--- START OF MATERIAL SHOWN ---

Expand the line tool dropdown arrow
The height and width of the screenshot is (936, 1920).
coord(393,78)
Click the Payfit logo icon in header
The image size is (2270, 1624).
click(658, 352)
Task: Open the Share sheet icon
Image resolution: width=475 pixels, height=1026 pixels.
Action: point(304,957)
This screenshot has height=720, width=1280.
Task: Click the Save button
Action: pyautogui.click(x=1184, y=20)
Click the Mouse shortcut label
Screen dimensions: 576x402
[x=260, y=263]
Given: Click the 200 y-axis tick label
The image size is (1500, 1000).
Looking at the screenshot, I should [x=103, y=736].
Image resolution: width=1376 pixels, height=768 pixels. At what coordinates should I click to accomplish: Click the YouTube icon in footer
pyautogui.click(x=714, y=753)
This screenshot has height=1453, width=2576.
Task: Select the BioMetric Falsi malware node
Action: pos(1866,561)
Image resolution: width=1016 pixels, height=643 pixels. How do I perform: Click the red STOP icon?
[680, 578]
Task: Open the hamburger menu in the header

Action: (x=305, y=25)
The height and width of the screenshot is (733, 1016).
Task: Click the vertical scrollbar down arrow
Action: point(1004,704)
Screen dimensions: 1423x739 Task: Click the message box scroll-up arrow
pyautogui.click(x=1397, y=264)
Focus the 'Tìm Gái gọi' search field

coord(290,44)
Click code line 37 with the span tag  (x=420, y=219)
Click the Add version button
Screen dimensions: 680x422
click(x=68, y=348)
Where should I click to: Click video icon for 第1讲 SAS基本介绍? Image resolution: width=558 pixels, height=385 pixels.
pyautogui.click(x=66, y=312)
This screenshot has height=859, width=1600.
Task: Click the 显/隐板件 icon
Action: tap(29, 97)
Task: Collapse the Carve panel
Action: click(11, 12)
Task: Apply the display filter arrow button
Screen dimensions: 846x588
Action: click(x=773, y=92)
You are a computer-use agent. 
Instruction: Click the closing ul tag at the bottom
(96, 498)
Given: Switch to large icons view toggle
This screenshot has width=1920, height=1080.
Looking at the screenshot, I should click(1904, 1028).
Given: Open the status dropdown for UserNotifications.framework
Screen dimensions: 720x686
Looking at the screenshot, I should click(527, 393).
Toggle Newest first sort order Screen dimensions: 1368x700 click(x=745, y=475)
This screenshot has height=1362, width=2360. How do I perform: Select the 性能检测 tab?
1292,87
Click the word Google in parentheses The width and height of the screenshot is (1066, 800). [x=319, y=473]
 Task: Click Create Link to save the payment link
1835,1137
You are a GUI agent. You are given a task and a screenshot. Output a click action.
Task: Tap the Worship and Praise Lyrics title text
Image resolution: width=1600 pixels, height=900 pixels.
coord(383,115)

--- END OF MATERIAL SHOWN ---

WRITTEN REQUEST ▸ Swap "dropdown" for "drop-down" everywhere it appears in the lines above, and give all the lines back with nothing else changed.

SOLUTION TO THE EXERCISE ▸
Expand the line tool drop-down arrow
The height and width of the screenshot is (936, 1920).
coord(393,78)
Click the Payfit logo icon in header
The image size is (2270, 1624).
click(658, 352)
Task: Open the Share sheet icon
Image resolution: width=475 pixels, height=1026 pixels.
Action: point(304,957)
This screenshot has height=720, width=1280.
Task: Click the Save button
Action: pyautogui.click(x=1184, y=20)
Click the Mouse shortcut label
Screen dimensions: 576x402
[x=260, y=263]
Given: Click the 200 y-axis tick label
The image size is (1500, 1000).
Looking at the screenshot, I should [x=103, y=736].
Image resolution: width=1376 pixels, height=768 pixels. At what coordinates should I click to accomplish: Click the YouTube icon in footer
pyautogui.click(x=714, y=753)
This screenshot has height=1453, width=2576.
Task: Select the BioMetric Falsi malware node
Action: pos(1866,561)
Image resolution: width=1016 pixels, height=643 pixels. How do I perform: Click the red STOP icon?
[680, 578]
Task: Open the hamburger menu in the header

Action: (x=305, y=25)
The height and width of the screenshot is (733, 1016).
Task: Click the vertical scrollbar down arrow
Action: point(1004,704)
Screen dimensions: 1423x739 Task: Click the message box scroll-up arrow
pyautogui.click(x=1397, y=264)
Focus the 'Tìm Gái gọi' search field

coord(290,44)
Click code line 37 with the span tag  (x=420, y=219)
Click the Add version button
Screen dimensions: 680x422
click(x=68, y=348)
Where should I click to: Click video icon for 第1讲 SAS基本介绍? Image resolution: width=558 pixels, height=385 pixels.
pyautogui.click(x=66, y=312)
This screenshot has height=859, width=1600.
Task: Click the 显/隐板件 icon
Action: tap(29, 97)
Task: Collapse the Carve panel
Action: click(11, 12)
Task: Apply the display filter arrow button
Screen dimensions: 846x588
Action: click(x=773, y=92)
You are a computer-use agent. 
Instruction: Click the closing ul tag at the bottom
(96, 498)
Given: Switch to large icons view toggle
This screenshot has width=1920, height=1080.
Looking at the screenshot, I should click(1904, 1028).
Given: Open the status drop-down for UserNotifications.framework
Screen dimensions: 720x686
Looking at the screenshot, I should click(527, 393).
Toggle Newest first sort order Screen dimensions: 1368x700 click(x=745, y=475)
This screenshot has height=1362, width=2360. How do I perform: Select the 性能检测 tab?
1292,87
Click the word Google in parentheses The width and height of the screenshot is (1066, 800). [x=319, y=473]
 Task: Click Create Link to save the payment link
1835,1137
You are a GUI agent. You are given a task and a screenshot. Output a click action.
Task: Tap the Worship and Praise Lyrics title text
Image resolution: width=1600 pixels, height=900 pixels.
coord(383,115)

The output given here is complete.